On the same day that the clerk entered default, and three days after plaintiff filed its motion for entry of clerk's default, defendant filed an untimely answer. (Doc. # 6). The parties entered a stipulation to set aside the clerk's entry of default, which the court granted on October 8, 2013. (Docs. ## 10, 11). The stipulation allowed defendant's untimely answer to be considered timely. (Doc. # 11 at 2).

On January 7, 2014, plaintiff's counsel filed a motion to withdraw as counsel of record based on plaintiff's repudiation of the fee agreement. (Doc. # 14). The court granted this motion on January 17, 2014. (Doc. # 15). Plaintiff has been proceeding pro se, since January 17, 2014.

While defendant is correct that plaintiff filed numerous motions, the first motion necessitating any response by defendant was plaintiff's pro se motion for summary judgment, filed on October 1, 2014.4 (Doc. # 28). Defendant filed a response to plaintiff's motion for summary judgment on October 23, 2014 (doc. # 30), and its motion to dismiss for lack of subject matter jurisdiction on October 24, 2014 (doc. # 32). This means that thirteen months from the case's initiation passed before plaintiff filed a motion necessitating any response from defendant and fourteen months passed before defendant decided to file its motion to dismiss based on plaintiff's failure to plead that he had sufficiently met the amount in controversy requirement.

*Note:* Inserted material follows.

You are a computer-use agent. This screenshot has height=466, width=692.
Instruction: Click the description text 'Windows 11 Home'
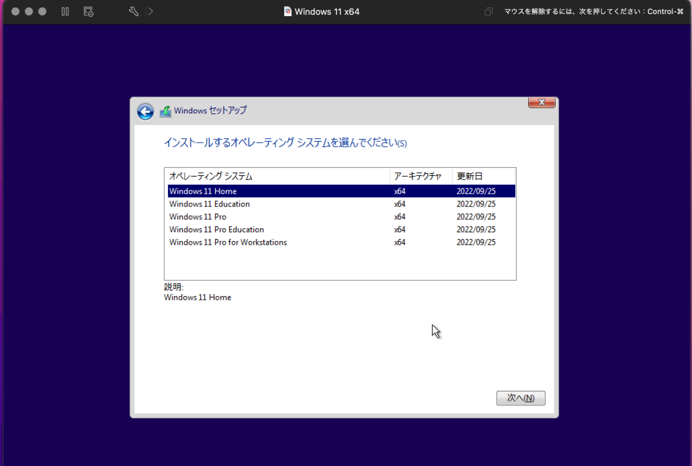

Defendant appears to take action in this case only when plaintiff forces it to. Defendant does not appear to have actively defended against the instant case. Plaintiff's case, according to defendant, contained the glaring deficiency of a $5,000 statutory limit, which divested this court of jurisdiction. Still, defendant waited fourteen months to file its motion to dismiss, which was based on nothing more than plaintiff's complaint. The court declines to issue attorneys' fees. As the court declines to impose attorneys' fees, defendant is not entitled to post-judgment interest.

IV. Conclusion

Accordingly,

IT IS HEREBY ORDERED, ADJUDGED, AND DECREED that defendant West Trop Storage's motion for attorney fees, costs, and post-judgment interest (doc. # 61) be, and the same hereby is, DENIED.

FootNotes


1. Defendant requests "actual costs" in the amount of $257.15. (Doc. # 61 at 5). The actual costs defendant refers to are its taxable costs. Defendant does not request any nontaxable costs.
2. Defendant also submitted a bill of costs requesting $257.15 in taxable costs. (Doc. # 60). Defendant did not file any objections. Defendant has not requested nontaxable costs in the instant case—only taxable costs. The clerk's office taxed costs in the amount of $257.15 against plaintiff on May 7, 2015. (Doc. # 69). Accordingly, the court need not address defendant's request for costs.
3. Though plaintiff initiated the case with the aid of an attorney, he has been proceeding pro se since January 17, 2014. Plaintiff has appealed this court's decision to dismiss for lack of subject matter jurisdiction to the Ninth Circuit. The court believes plaintiff may be unaware that his appeal to the Ninth Circuit does not relieve him of his duty to respond to filings before this court.
4. The lone filing by defendant before this date—excluding its tardy answer and filings to undo the entry of clerk's default—is a proposed discovery plan on April 29, 2014. (Doc. # 27).